Utilization of battery waste Mn2O3-C-ZnO2 composite has been successfully demonstrated towards device grade development of prototype solid-state pouch and coin cell assemblies by initially optimizing through single electrode configuration in liquid electrolyte. The waste powder derived from the dry cell was processed through chemical methods to obtain Mn2O3-C-ZnO2 composite. The polycrystalline manganese oxide-carbon composite with presence of zinc oxide exhibited non-uniform morphology in FE-SEM and HR-TEM analysis. The FTIR and XPS analysis confirmed the presence of manganese oxide and carbon in the waste material from battery waste along with inclusion of Zn-O component. The extracted Mn2O3-C-ZnO2 composite electrode exhibited specific capacitance of 389.86 F g−1 (areal: 267.83 mF cm−2) at 5 mV s−1 scan rate and 197.34 F g−1 (areal: 236.80 mF cm−2) at 2 mA cm−2 current density with potential window of 1 V in 1 M NaClO4 with 90.96% capacitive retention after 10,000 GCD cycles. The electrode was further used to fabricate solid-state device and coin cell supercapacitor. The solid-state pouch and coin cell devices fabricated with Na+ ions embedded in PVA gel polymer yields highest specific capacitance of 49.69 F g−1 (areal: 59.63 mF cm−2) at 5 mV s−1, and 7.93 F g−1 (areal: 9.51 mF cm−2) at 25 mV s−1, respectively with remarkable wide voltage window of 2 V. The maximum energy density of 5.32 Wh kg−1 and 0.44 Wh kg−1 at power density 231.48 W kg−1 and 291.67 W kg−1 have been achieved for pouch and coin cell devices, respectively. Practical applicability through powering small fan, and ‘VNIT’ acronym LED panel explores the potential for repurposing battery waste materials towards prototype device grade supercapacitive energy storage, offering both sustainable and economic advantages.

Methods

Materials

Discharged dry cell battery of Eveready Company, India, whereas 98% sulphuric acid (H2SO4) of Merck, PVDF (Polyvinylidene fluoride) of Sigma Aldrich, and NMP (N-Mrthylpyrrolidone) of Loba Chemie company were used.

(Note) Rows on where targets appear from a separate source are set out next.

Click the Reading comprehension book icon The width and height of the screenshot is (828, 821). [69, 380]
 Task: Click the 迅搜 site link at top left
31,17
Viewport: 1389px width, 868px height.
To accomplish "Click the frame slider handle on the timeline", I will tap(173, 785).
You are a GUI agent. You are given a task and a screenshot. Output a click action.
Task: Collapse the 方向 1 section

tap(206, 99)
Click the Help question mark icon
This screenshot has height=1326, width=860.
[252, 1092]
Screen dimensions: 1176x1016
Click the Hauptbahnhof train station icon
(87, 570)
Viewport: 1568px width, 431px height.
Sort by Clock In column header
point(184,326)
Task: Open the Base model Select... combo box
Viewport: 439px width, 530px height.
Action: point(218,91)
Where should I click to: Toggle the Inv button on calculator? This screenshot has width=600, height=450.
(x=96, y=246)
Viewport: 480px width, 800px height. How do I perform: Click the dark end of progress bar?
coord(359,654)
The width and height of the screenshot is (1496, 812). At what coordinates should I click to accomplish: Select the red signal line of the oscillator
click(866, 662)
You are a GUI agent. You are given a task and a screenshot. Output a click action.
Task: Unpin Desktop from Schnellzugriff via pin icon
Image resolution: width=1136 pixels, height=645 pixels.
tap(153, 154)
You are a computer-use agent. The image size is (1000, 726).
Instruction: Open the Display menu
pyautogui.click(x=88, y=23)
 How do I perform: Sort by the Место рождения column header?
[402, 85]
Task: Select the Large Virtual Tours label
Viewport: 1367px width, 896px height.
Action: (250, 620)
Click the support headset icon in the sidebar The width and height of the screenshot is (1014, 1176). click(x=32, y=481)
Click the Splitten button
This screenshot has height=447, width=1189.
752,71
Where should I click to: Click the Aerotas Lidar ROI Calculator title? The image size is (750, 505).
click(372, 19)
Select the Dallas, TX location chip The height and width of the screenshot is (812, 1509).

Extraction of manganese oxide- carbon- zinc oxide composite

The Everyday dry cell battery was first dismantled and then cathode powder manganese oxide-carbon-zinc dioxide (Mn2O3-C-ZnO2), hereafter termed as MCZ was taken out. The extracted powder was finely grinded. 5 gm of extracted powder was mixed with 90 ml of double distilled water to that 10 ml of H2SO4 was added, kept it for stirring for 30 min and rinsed 8–10 times to remove some metal impurities, followed by filtering and drying of the powder over night at 80 °C and fine grinding.